*** Excerpted data Section Begins ***
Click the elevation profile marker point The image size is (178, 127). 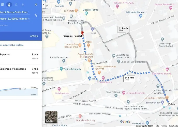point(20,89)
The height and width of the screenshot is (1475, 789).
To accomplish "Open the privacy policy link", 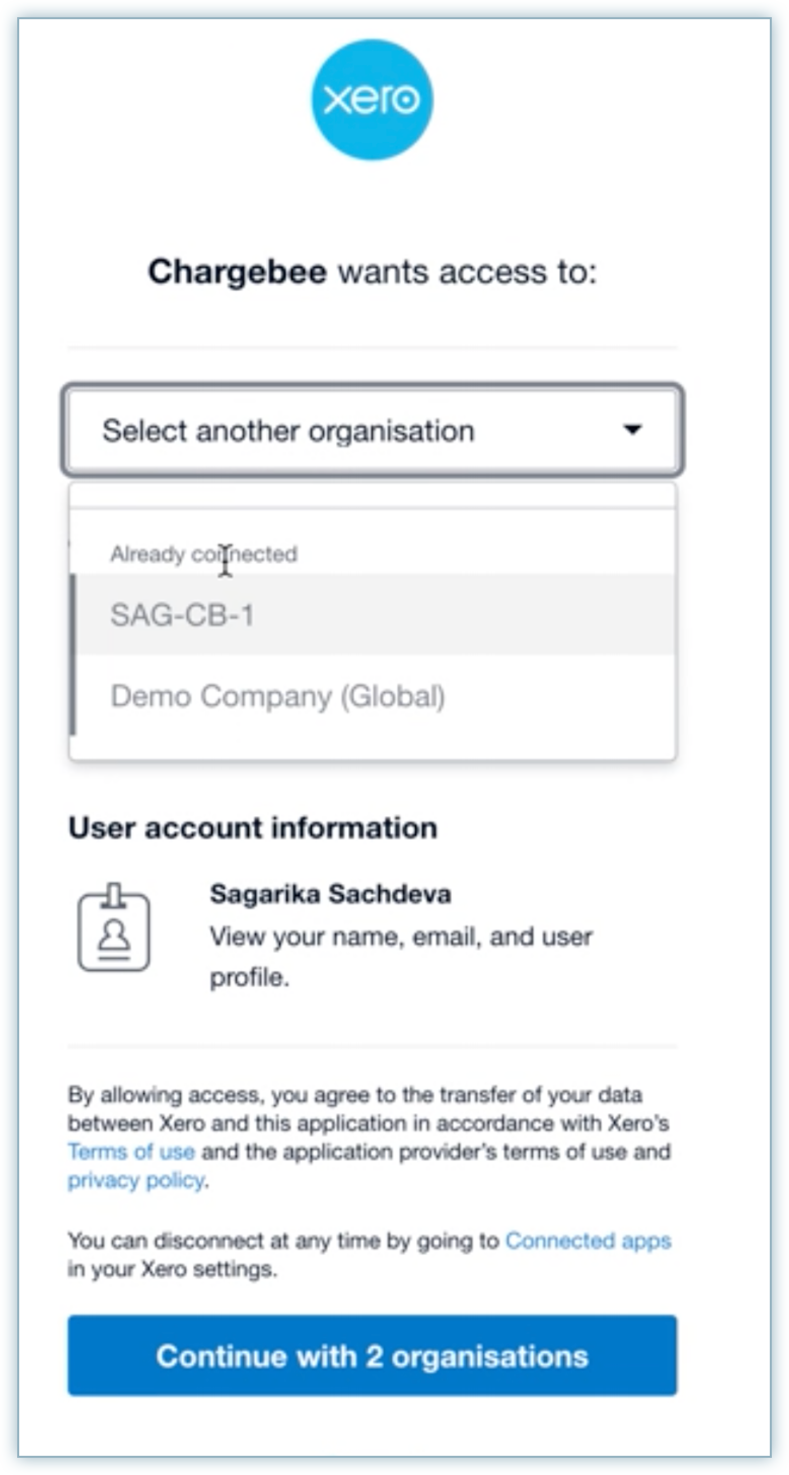I will (x=136, y=1180).
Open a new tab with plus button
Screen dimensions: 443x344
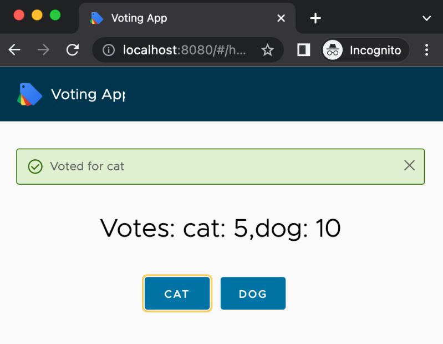(315, 18)
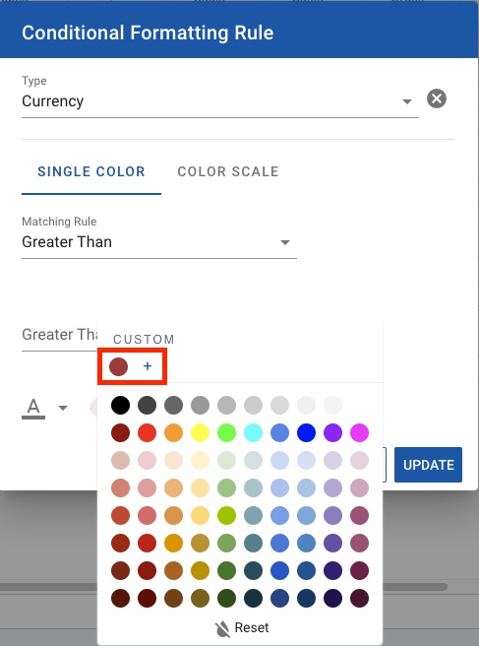The image size is (479, 646).
Task: Click the text color A icon
Action: (33, 409)
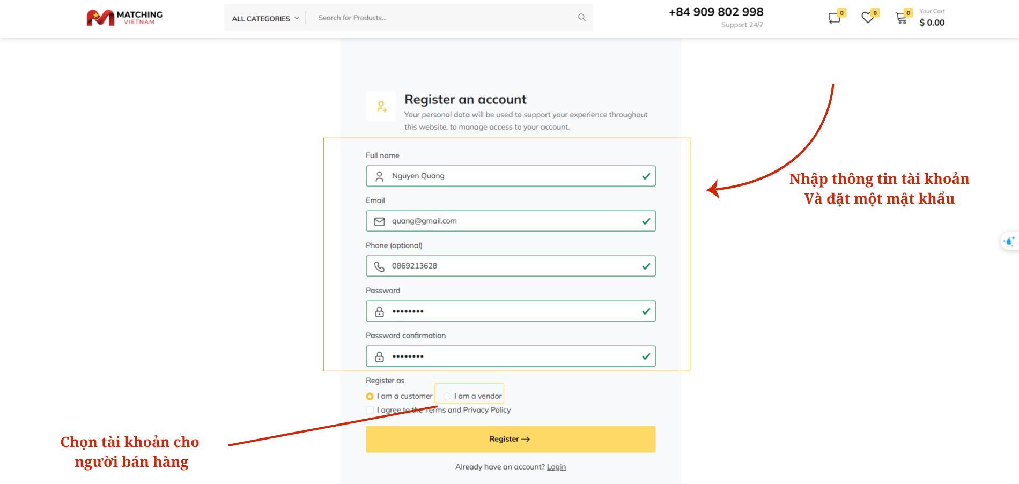Select the "I am a customer" option
The height and width of the screenshot is (484, 1019).
pyautogui.click(x=370, y=397)
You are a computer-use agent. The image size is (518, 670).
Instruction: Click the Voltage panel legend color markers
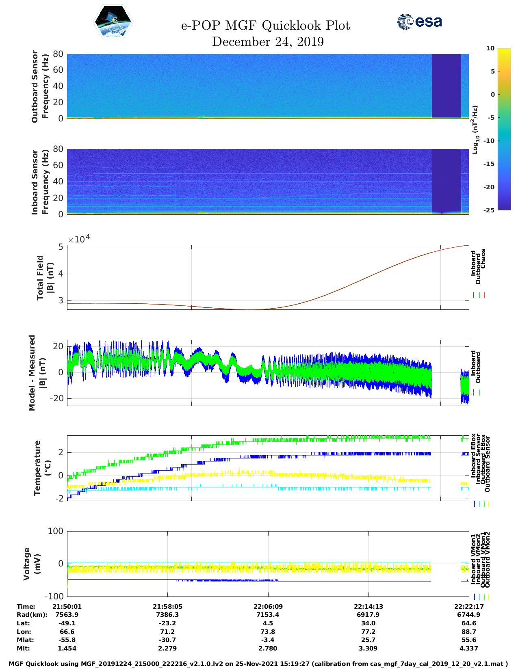pyautogui.click(x=481, y=597)
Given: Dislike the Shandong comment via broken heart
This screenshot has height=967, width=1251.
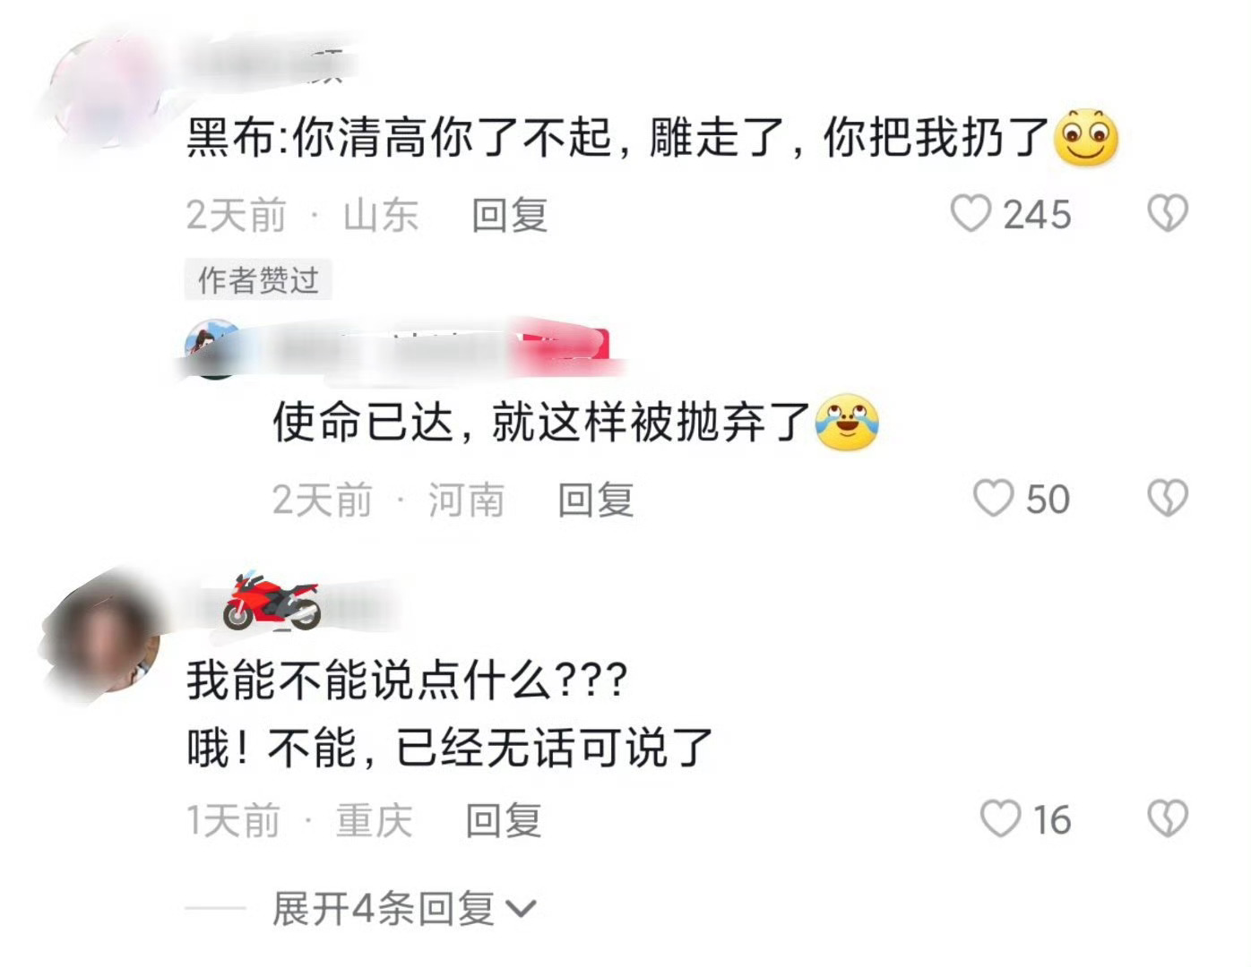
*** Excerpted data Section Ends ***
Exercise prompt> Set down exactly, line for line, the data from the line that contains "Instruction: Click the" through its last line, keeping pictures out.

Your response>
Instruction: Click the Voltage panel legend color markers
pyautogui.click(x=481, y=597)
Given: Dislike the Shandong comment via broken heart
This screenshot has height=967, width=1251.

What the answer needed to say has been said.